On the smallness of plans
Recently one of the men in our church took to the pulpit, his usual poise replaced by a hint of nervousness. The person who was to give an update on one of the missions we support was ill; this man was his replacement. "I haven't had time to prepare," he explained. I understood his dismay. He is one of those men who is well organized, and thoughtful with his statements, and always very straightforward. Ordinarily, when he speaks to a crowd he is like a guided missile zooming toward its target. But there he was, standing in front of a couple hundred people, with no preparation. I leaned into my wife and whispered, not sarcastically, "This ought to be good."
And it was. He confessed his hardness of heart toward Muslims, with whom some of our missionaries work. It choked him up, this fact springing up on him unplanned, and as he confessed it his voice caught, and he explained that it is only by grace that any one of us sitting comfortable in his salvation is not lost.
I like to think it took courage to speak the truth that way to all those people, or at least this is what I told myself as I wandered about the streets of Kansas City this weekend, trying to find the church where I was to deliver a talk about fathering. You see, I am one of those speakers as well, who likes to prepare well in advance. But the week had overtaken me, and I had finally decided to rise early the morning of the talk, avail myself of a Starbucks near the church, and compose a brilliant speech to the sound of Joni Mitchell and the smell of roasted Ethiopian Sidamo.
The church, according to GoogleMap, was only ten miles from my hotel. I left two and a half hours early. That should have afforded me ample time to prepare my speech. Instead, I got lost.
As I tried to navigate the bends and one-ways and angled off-shoot streets that must have amused the drunken madman who laid out Kansas City, I began to lose my cool. I was supposed to give a talk on fathering -- didn't God know that? I began to lose my temper. I hate being in front of a group when I am unprepared. I tried to compose my thoughts while driving, but all I could come up with was an opening joke about how having a map in Kansas City is like having a Bible in a strip joint.

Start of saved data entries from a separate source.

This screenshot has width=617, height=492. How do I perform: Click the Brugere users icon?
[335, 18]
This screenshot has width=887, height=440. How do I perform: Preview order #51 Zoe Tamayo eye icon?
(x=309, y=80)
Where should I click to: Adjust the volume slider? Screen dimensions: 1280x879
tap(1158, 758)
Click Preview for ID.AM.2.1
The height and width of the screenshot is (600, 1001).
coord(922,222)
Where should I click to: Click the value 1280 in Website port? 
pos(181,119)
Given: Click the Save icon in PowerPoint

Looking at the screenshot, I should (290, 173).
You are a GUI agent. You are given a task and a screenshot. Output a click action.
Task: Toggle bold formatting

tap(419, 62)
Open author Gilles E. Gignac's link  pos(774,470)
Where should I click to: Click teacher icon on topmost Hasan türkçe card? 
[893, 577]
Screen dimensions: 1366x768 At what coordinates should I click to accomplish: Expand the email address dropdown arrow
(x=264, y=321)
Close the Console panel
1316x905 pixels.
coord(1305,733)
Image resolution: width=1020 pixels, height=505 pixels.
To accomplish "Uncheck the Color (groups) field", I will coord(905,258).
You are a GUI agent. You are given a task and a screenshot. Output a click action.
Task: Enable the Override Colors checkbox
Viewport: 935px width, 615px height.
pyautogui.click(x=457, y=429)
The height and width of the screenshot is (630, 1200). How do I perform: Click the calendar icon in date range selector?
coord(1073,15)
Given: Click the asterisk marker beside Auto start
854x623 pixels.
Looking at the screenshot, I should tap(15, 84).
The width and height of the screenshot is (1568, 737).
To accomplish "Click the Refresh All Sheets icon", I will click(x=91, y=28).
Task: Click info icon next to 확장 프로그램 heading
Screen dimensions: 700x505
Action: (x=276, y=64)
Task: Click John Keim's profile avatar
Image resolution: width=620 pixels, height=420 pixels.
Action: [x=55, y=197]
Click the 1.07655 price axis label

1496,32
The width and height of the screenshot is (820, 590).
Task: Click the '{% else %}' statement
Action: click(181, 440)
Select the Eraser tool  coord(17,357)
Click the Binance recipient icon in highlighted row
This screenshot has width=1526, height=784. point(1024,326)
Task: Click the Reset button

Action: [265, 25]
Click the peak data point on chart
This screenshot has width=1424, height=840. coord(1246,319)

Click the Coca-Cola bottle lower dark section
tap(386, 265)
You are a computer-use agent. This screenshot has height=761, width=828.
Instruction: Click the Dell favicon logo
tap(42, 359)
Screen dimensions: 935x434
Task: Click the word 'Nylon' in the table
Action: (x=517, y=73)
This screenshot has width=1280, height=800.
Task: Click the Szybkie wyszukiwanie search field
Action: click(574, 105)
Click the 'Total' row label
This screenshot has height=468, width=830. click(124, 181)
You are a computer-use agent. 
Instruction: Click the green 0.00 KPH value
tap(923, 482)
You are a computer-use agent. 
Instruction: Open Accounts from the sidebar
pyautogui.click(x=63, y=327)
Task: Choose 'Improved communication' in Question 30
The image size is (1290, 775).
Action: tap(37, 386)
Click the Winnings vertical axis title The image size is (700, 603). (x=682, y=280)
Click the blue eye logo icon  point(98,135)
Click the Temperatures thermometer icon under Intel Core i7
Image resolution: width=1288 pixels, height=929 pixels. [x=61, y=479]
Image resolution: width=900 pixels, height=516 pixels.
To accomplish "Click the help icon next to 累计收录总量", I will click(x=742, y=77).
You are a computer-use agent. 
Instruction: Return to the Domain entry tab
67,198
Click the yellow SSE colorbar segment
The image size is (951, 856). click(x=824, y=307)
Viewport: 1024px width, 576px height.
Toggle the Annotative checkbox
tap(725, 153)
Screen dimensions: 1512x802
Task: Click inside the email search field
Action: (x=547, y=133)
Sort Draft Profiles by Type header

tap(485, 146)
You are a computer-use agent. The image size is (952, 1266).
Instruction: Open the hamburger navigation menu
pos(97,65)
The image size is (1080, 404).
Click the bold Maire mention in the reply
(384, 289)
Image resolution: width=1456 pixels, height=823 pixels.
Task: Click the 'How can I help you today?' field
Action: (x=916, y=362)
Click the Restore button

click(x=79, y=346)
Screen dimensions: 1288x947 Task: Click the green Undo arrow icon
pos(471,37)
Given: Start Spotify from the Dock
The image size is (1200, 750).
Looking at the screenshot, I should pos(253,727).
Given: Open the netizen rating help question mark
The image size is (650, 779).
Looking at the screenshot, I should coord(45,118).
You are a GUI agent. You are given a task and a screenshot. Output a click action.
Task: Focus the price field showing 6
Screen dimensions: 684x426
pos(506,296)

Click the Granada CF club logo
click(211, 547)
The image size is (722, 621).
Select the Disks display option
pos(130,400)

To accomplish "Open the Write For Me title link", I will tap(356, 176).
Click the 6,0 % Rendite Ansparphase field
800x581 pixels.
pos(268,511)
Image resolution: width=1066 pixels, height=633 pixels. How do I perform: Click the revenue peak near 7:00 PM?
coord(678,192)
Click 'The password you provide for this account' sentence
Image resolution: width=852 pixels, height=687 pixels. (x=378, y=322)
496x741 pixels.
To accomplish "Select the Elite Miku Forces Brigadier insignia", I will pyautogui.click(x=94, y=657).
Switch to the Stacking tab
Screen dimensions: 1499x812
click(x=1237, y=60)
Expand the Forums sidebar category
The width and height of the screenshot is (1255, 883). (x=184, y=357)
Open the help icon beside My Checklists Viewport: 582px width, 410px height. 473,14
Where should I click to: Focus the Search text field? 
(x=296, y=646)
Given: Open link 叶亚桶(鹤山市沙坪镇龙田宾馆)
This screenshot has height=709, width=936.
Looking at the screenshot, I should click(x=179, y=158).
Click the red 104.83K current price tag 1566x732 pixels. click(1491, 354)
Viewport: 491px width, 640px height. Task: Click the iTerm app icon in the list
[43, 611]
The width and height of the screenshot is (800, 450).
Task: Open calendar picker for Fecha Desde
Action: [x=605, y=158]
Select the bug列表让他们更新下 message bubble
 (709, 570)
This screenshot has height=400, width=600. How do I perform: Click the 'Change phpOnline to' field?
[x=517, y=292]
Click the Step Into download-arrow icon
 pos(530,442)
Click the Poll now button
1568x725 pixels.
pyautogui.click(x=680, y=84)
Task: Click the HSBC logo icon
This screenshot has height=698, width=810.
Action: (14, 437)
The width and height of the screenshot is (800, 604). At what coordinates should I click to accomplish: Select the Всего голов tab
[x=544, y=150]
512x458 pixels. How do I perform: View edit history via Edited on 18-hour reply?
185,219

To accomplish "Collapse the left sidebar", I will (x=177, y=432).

Finally, half an hour before I was supposed to be at the church, I found its street, and a Starbucks. I rushed inside, placed my order, and sat down to jot at least a few notes on index cards. Then I made my way to the church, dreading what was about to transpire.
I met there with men who are striving to become better fathers. They put me up on a stage, and sat attentively, waiting. Lacking the grandiose speech with which I'd intended to afflict them, I confessed the ways I have failed as a husband and father. I told them I am trying to break generations of despair and sin, and that often I lose that battle. I explained that most of the time, I don't feel like I'm anything close to what a man ought to be. I said that while there are plenty of books on how to train children, it seems to me that their sin begins with us, and that we ought to address our own darkheartedness whenever we start to fret over their behavior. I told them my story, without an opportunity to dress it up in the way that many of us do. I waited for them to throw rotten fruit.
Instead, a 15-minute question-and-answer session scheduled at the end of my talk became an hour-long discussion. Some men confessed their own shortcomings as fathers. Others offered encouragement. I felt like I was part of something, as opposed to the feeling I had been set on, which was to direct something. I had envisioned this being about me, but even as it involved laying out more of me than I'd intended to share, it became about all of us who are trying to be better fathers. If I'd had time, I could have delivered a much better speech. But I'm thinking it's a good thing I didn't have that time.
It's funny how sometimes God does his best work by first wrecking all of our plans, isn't it?